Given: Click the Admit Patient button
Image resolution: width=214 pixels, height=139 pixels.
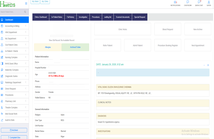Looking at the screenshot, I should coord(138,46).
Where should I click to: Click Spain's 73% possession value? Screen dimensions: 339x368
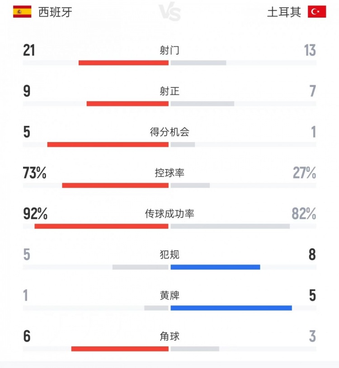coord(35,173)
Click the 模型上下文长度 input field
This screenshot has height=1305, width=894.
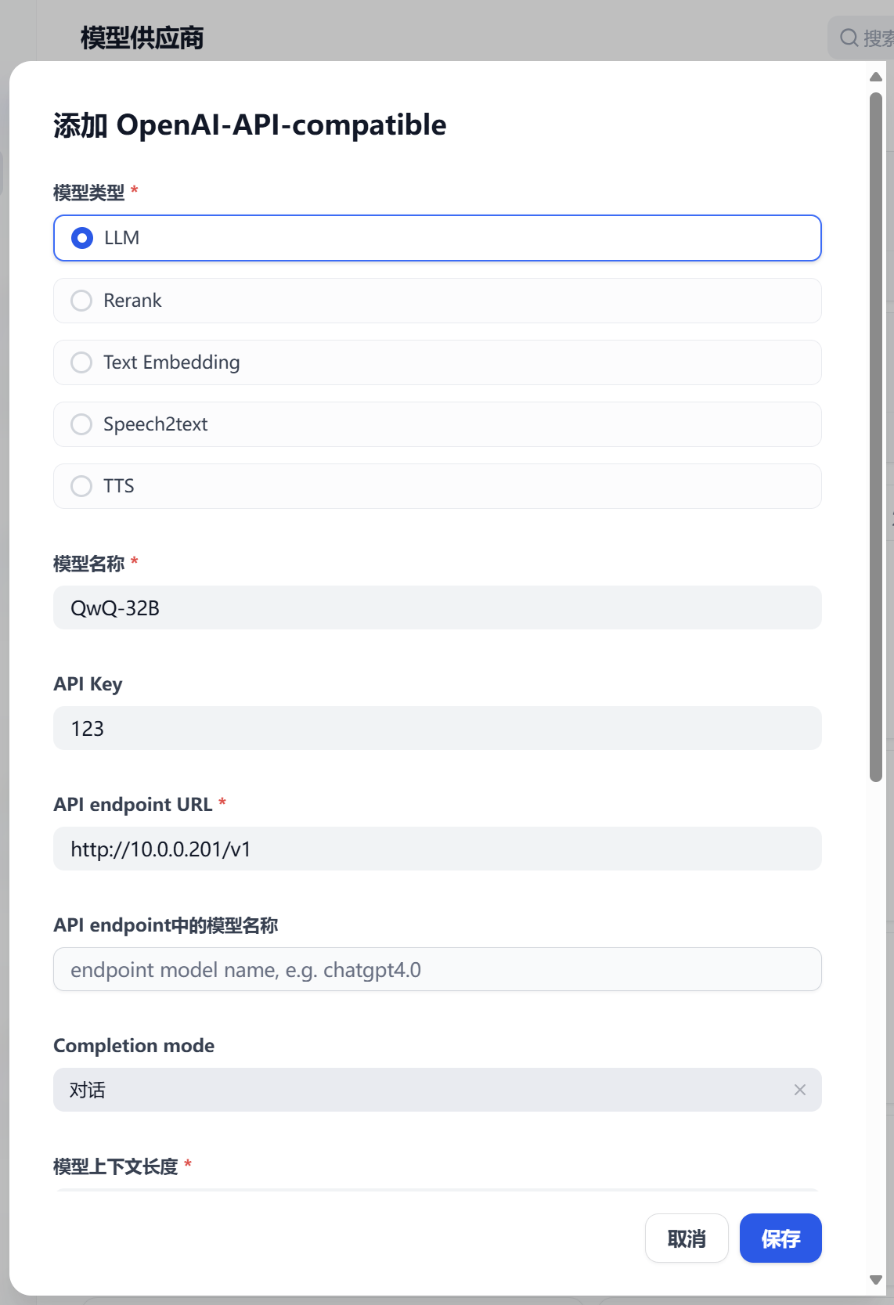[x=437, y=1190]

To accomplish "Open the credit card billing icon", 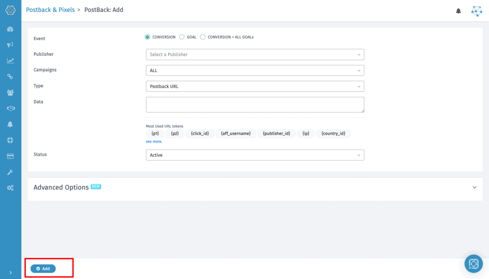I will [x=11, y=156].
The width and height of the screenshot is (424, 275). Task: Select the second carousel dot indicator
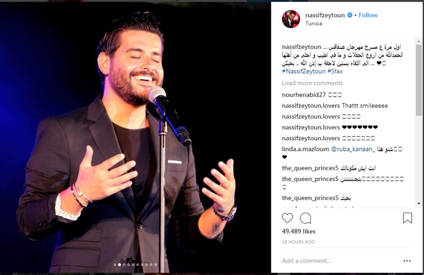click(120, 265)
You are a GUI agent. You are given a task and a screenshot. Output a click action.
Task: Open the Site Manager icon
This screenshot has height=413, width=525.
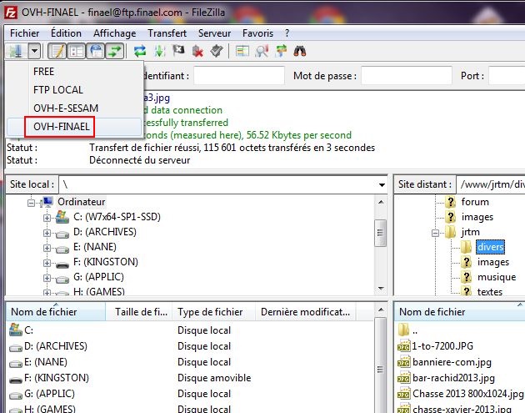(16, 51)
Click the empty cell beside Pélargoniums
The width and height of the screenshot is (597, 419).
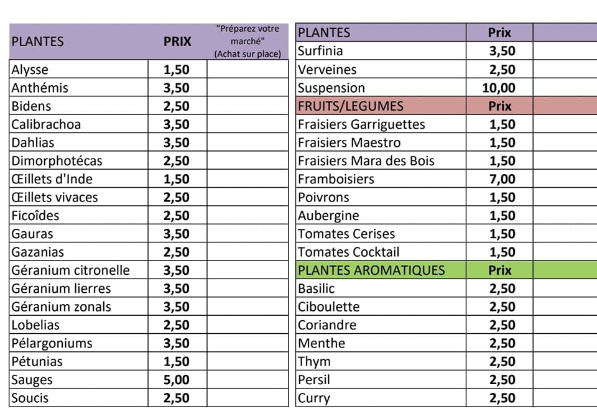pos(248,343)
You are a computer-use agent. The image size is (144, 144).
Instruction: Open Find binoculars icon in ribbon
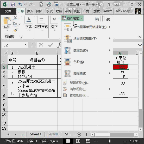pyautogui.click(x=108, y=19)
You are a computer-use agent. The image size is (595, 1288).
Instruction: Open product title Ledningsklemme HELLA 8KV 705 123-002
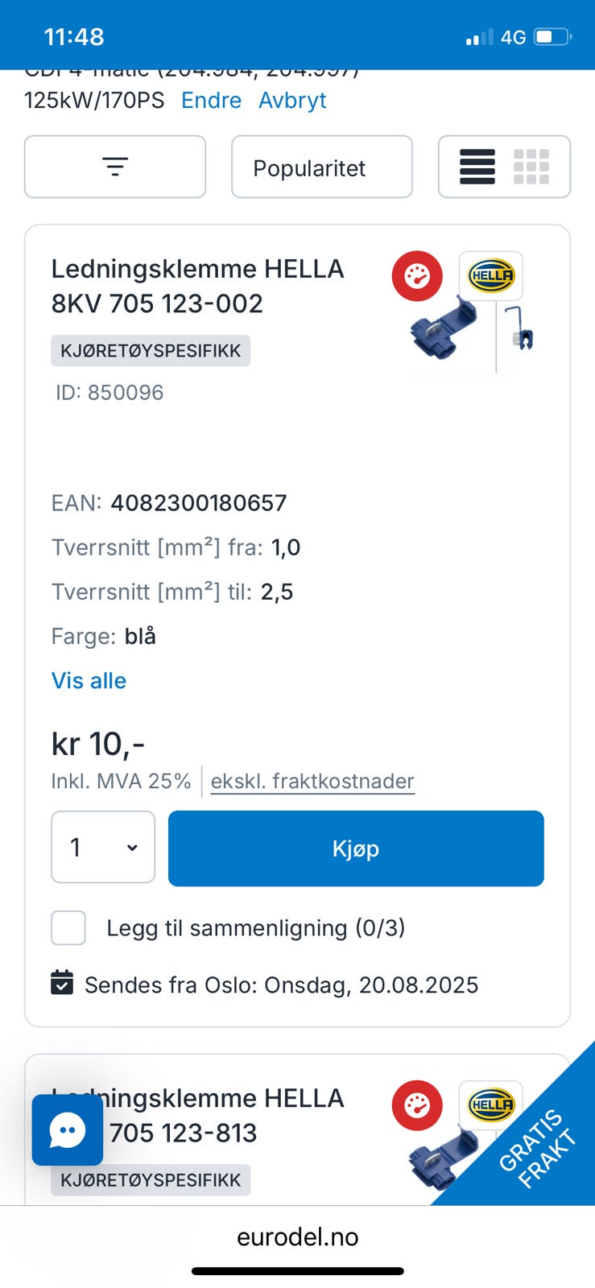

※ ※ ※

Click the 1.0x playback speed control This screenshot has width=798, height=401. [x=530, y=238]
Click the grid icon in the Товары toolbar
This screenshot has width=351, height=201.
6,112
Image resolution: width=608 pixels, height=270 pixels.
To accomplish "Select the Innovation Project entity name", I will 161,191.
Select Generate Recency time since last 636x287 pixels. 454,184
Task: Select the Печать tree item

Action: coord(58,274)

※ ※ ※

[WHAT THIS TASK INVOLVES]
Copy the material above word for word, starting at the line that contains "The width and height of the screenshot is (424, 275)." and ending at the line that contains "Instruction: Open product", with both of those lines included. Leave the pictures out of your copy.

[OUTPUT]
The width and height of the screenshot is (424, 275). Task: Select the second carousel dot indicator
click(120, 265)
You are a GUI agent. You are given a task and a screenshot. Output a click action.
Task: Open the Site Manager icon
This screenshot has height=413, width=525.
(16, 51)
Click the empty cell beside Pélargoniums
The width and height of the screenshot is (597, 419).
pos(248,343)
You are a computer-use agent. The image size is (144, 144).
Instruction: Open Find binoculars icon in ribbon
pyautogui.click(x=108, y=19)
You are a computer-use agent. The image size is (595, 1288).
Instruction: Open product title Ledningsklemme HELLA 8KV 705 123-002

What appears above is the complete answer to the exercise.